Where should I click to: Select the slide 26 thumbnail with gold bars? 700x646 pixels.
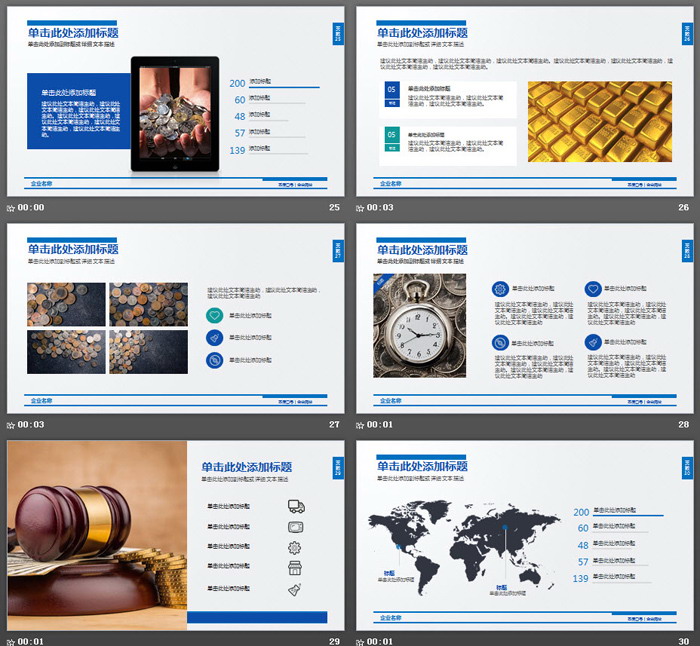[524, 102]
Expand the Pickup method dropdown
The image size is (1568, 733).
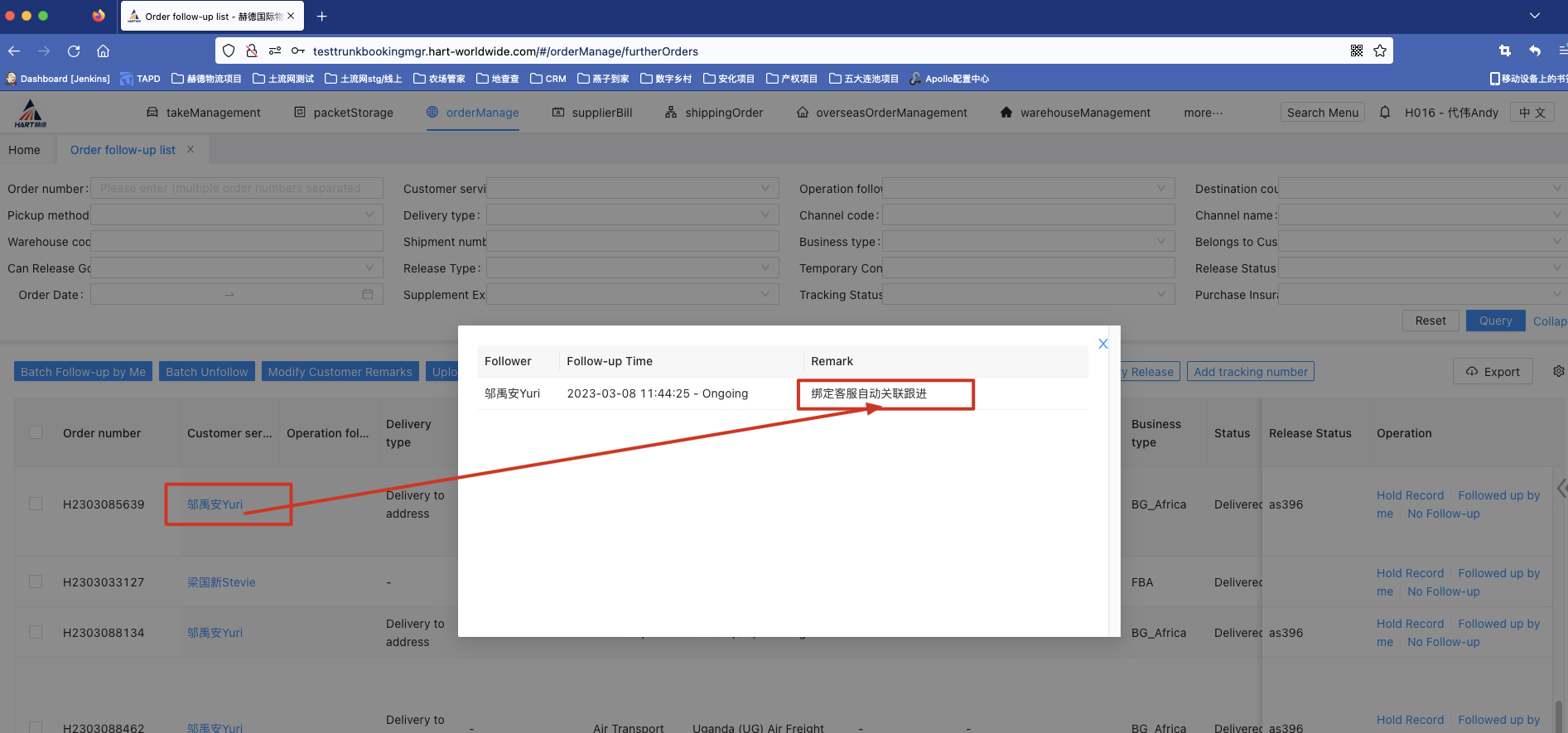point(236,215)
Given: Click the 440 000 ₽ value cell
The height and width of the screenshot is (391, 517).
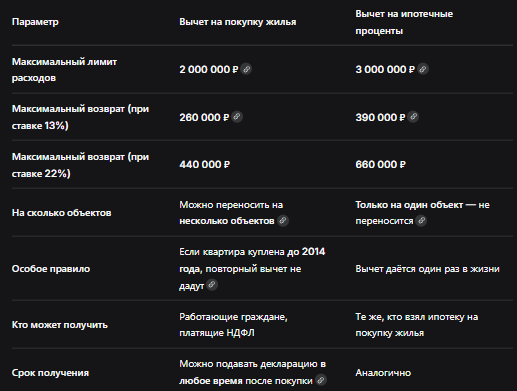Looking at the screenshot, I should (x=205, y=164).
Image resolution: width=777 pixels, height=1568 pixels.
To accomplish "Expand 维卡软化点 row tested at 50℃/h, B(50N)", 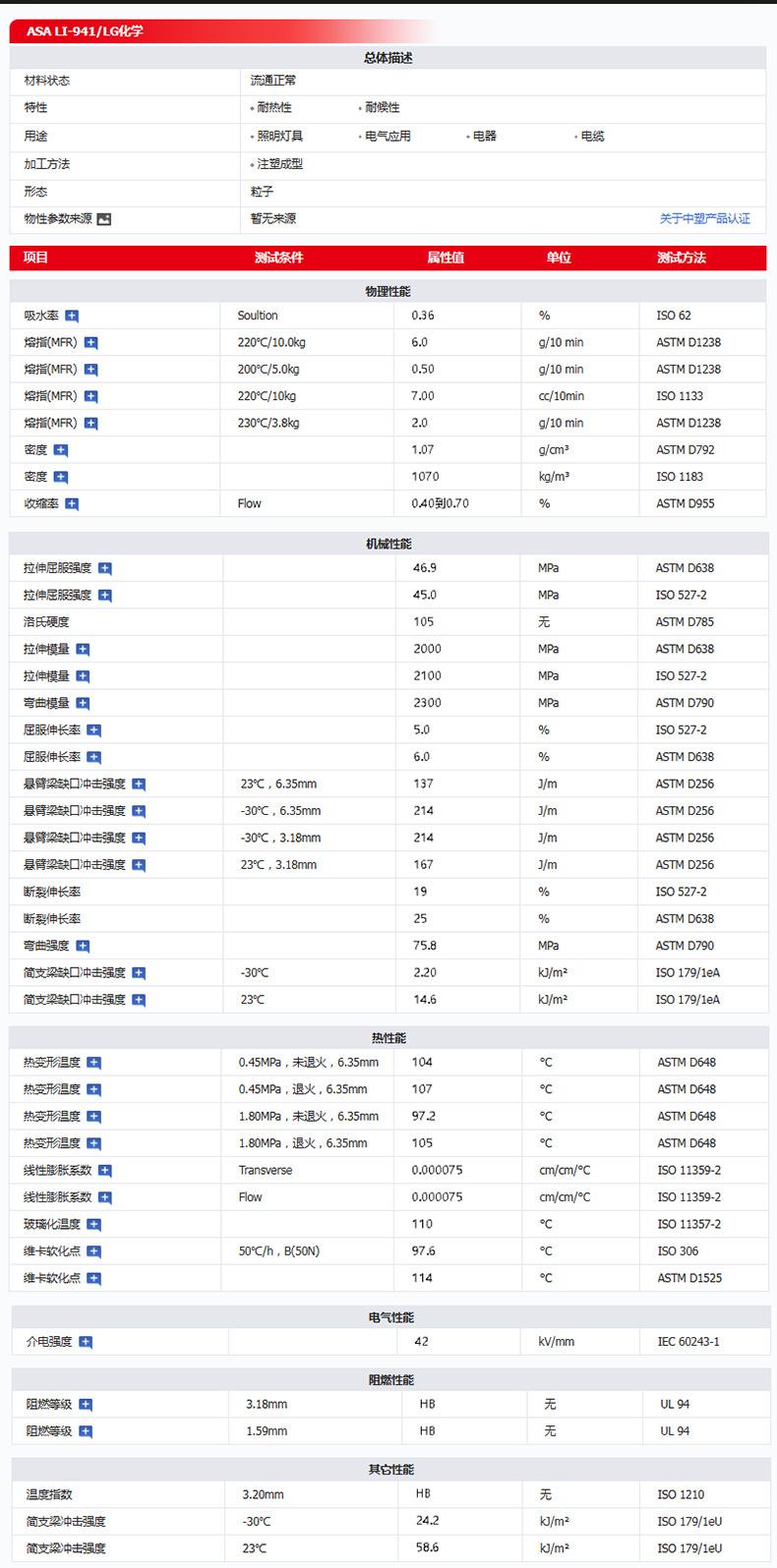I will click(93, 1251).
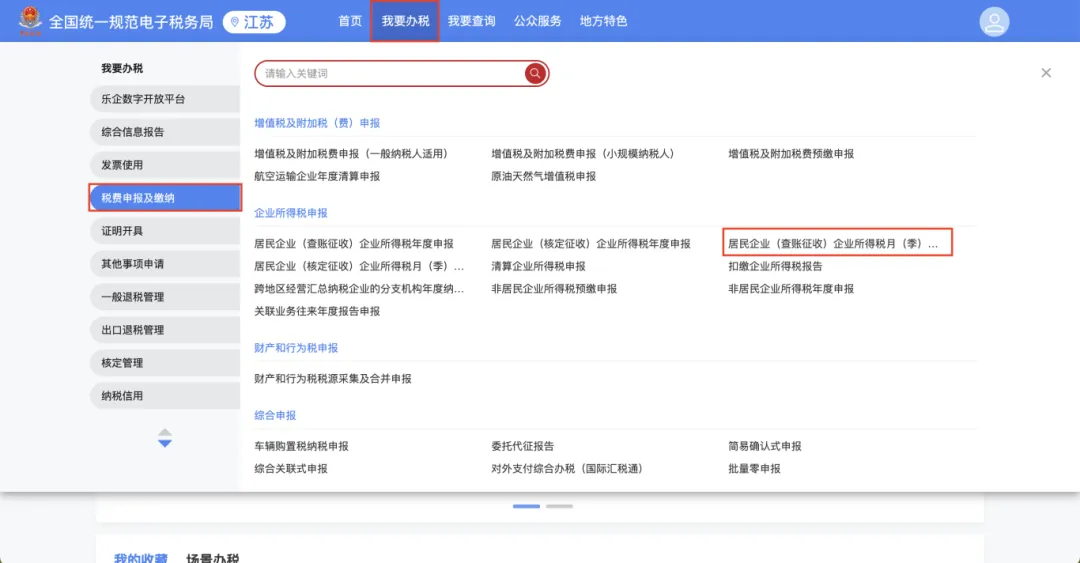Click the tax bureau emblem logo
The image size is (1080, 563).
(31, 21)
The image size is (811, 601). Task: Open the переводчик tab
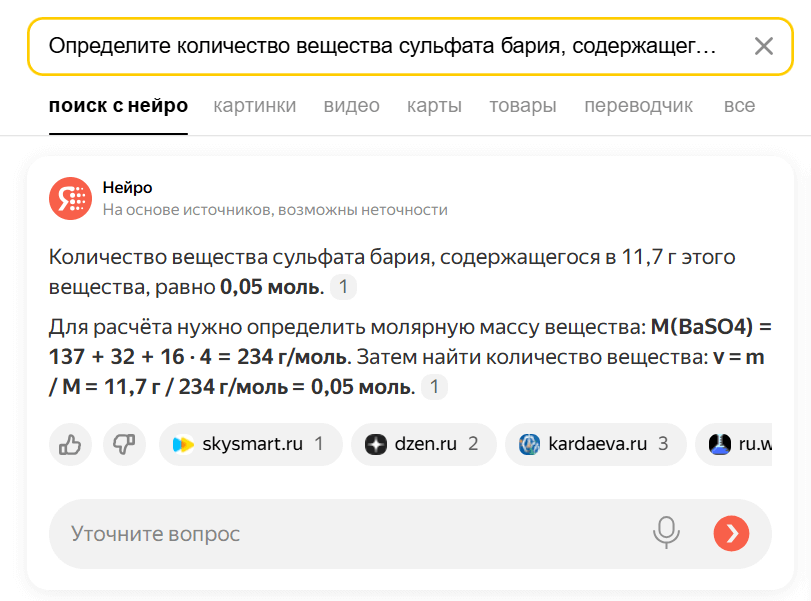click(638, 106)
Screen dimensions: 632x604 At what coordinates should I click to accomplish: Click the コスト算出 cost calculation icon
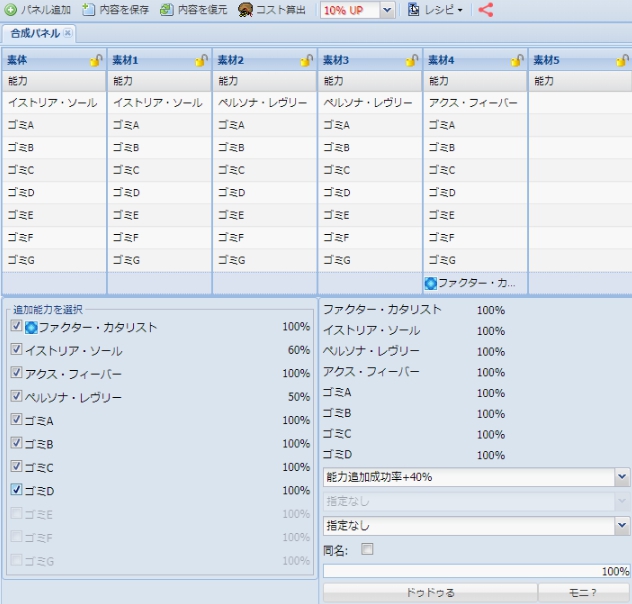pos(245,10)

- _PROBLEM TO WORK ON_
Please quote the records above exactly, beginning at the line that contains "The image size is (811, 601)." and ending at their last line. Leave the pictures out.

- _ANSWER SECTION_
The image size is (811, 601). Task: Open the переводчик tab
click(638, 106)
Screen dimensions: 632x604 At what coordinates should I click to accomplish: Click the コスト算出 cost calculation icon
pos(245,10)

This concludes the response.